La vente des biens saisis ayant eu lieu en application des dispositions de l’article 139, la procédure de vente aurait dû être suspendue par la requête de la défenderesse, qui sollicitait d’ordonner la distraction et la restitution des biens enlevés.
En conséquence, la violation prétendue de l’article 142, excipée par la requérante, ne saurait prospérer, dès lors qu’elle ne pouvait ignorer l’existence de la requête qui est à la base de l’ordonnance qui a déclaré nul le procès-verbal de recollement suivi de vente et ordonné la mainlevée de la saisie.
Il n’y a pas lieu à application des articles 91 et 92 de l’Acte uniforme portant voies d’exécution, dès lors que le commandement de restituer consécutif à l’ordonnance de mainlevée :
- Mentionne l’obligation par la requérante de restituer lesdits biens ou à défaut, de payer leur valeur vénale et leurs accessoires.
- N’a pas été établi dans le cadre d’une procédure de saisie-vente.

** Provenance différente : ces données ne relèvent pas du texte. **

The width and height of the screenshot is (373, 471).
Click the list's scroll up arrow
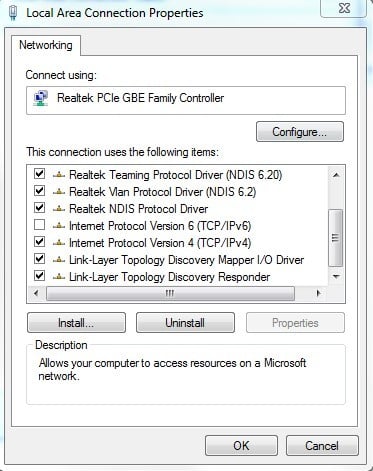(x=336, y=175)
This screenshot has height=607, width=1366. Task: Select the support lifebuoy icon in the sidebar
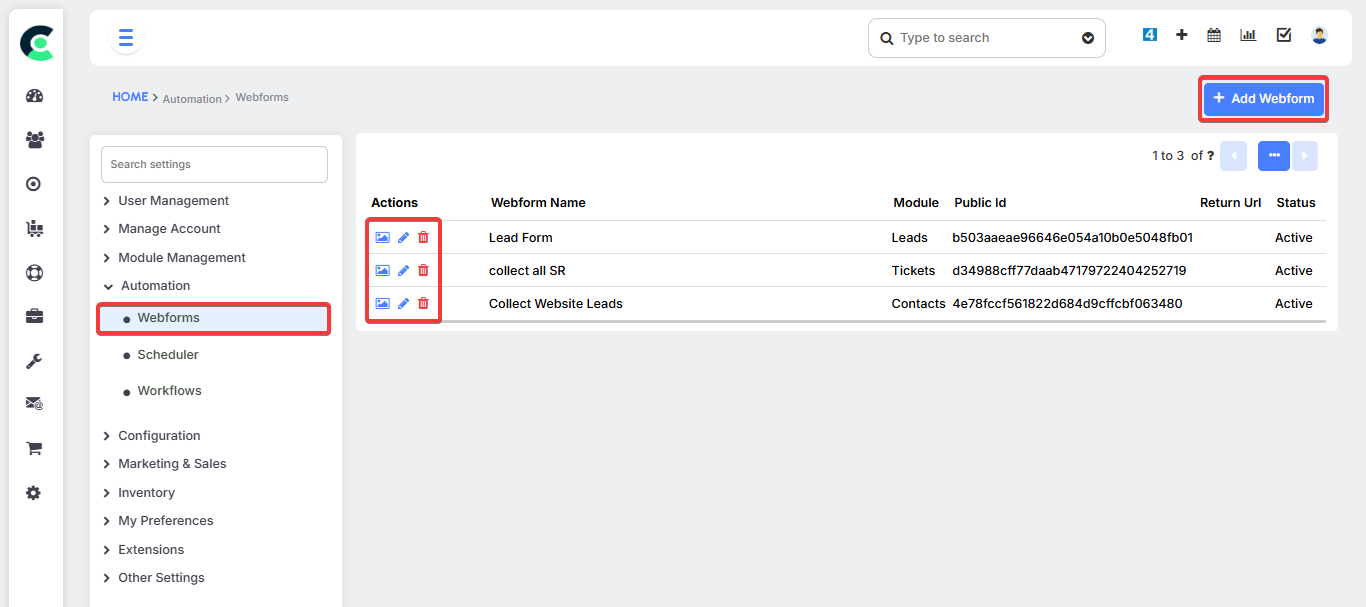pyautogui.click(x=34, y=272)
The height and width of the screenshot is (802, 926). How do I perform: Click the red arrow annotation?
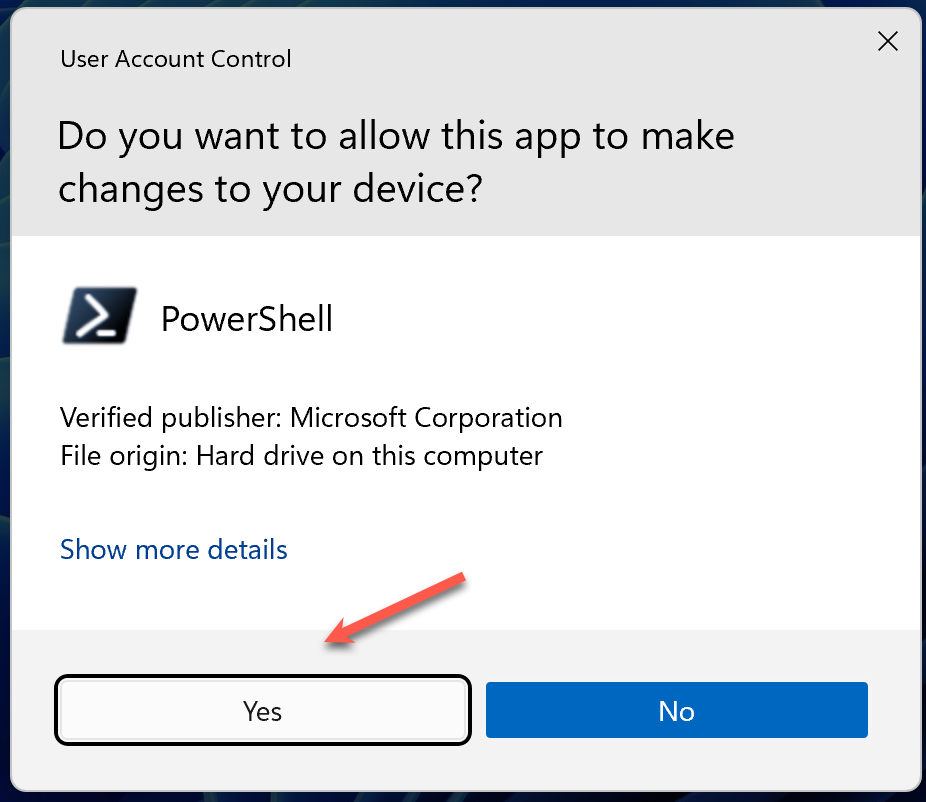[x=397, y=609]
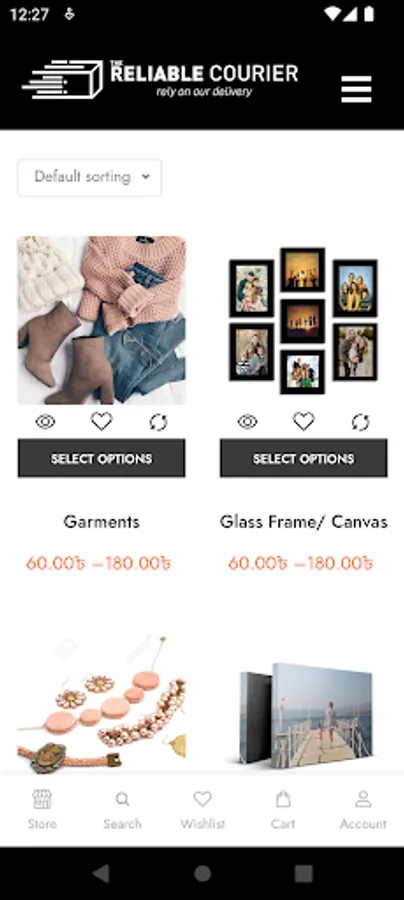Screen dimensions: 404x900
Task: Open the Garments product title link
Action: tap(102, 522)
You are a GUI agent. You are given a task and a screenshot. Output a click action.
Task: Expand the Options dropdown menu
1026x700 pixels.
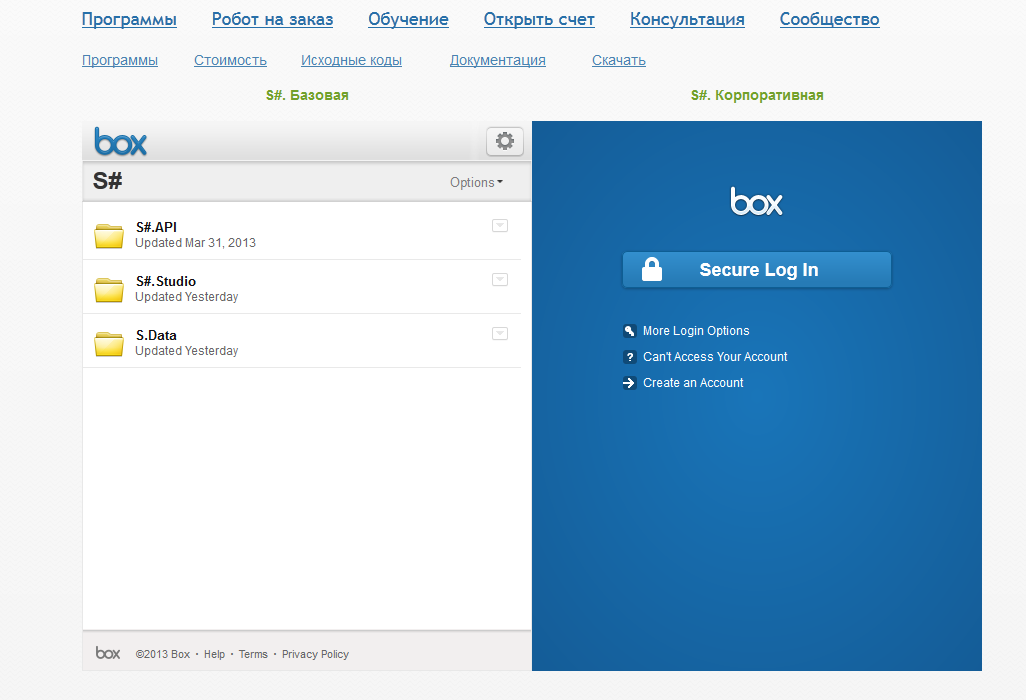pyautogui.click(x=476, y=183)
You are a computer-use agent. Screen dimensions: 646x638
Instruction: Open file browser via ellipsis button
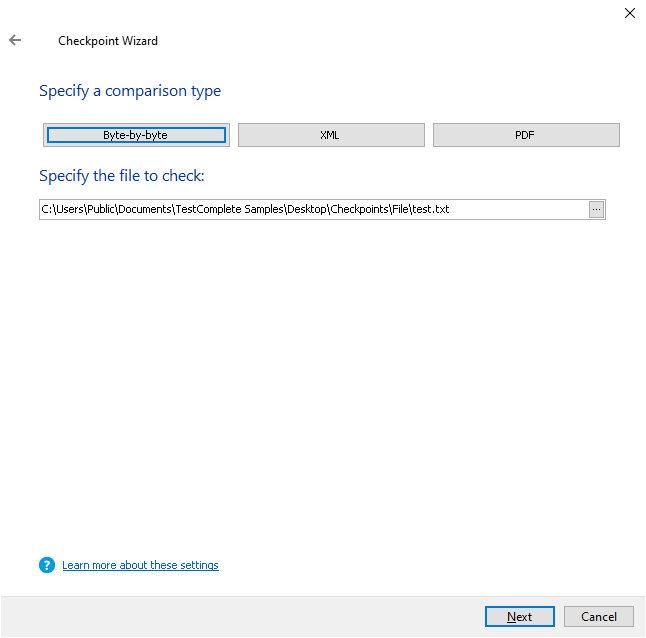596,210
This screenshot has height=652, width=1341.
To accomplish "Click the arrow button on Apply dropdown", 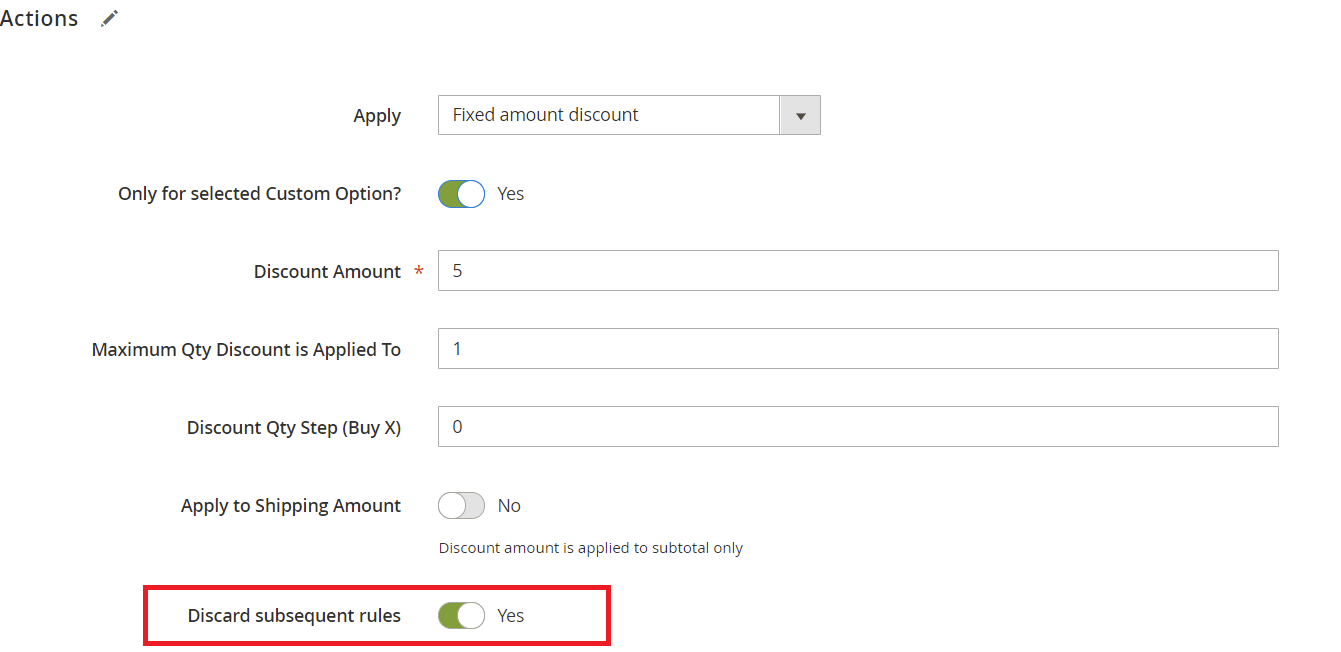I will tap(800, 116).
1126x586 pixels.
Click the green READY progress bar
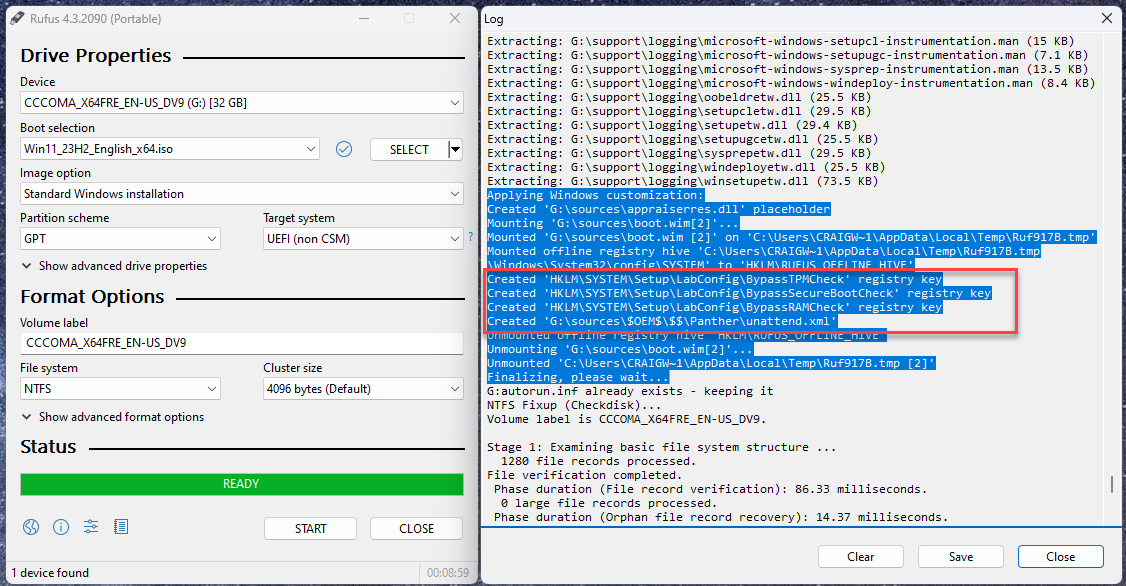[x=241, y=484]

Cour Commune de Justice et d’Arbitrage (C.C.J.A.) 2ème Chambre
Arrêt n° 011 du 27 mars 2008 Affaire : Société TECRAM TRANSIT c/ M. Le Juris-Ohada n° 3 – Juillet - Août - Septembre 2008, p. 23. Recueil de jurisprudence de la CCJA, n° 11, janvier-juin 2008, p. 43.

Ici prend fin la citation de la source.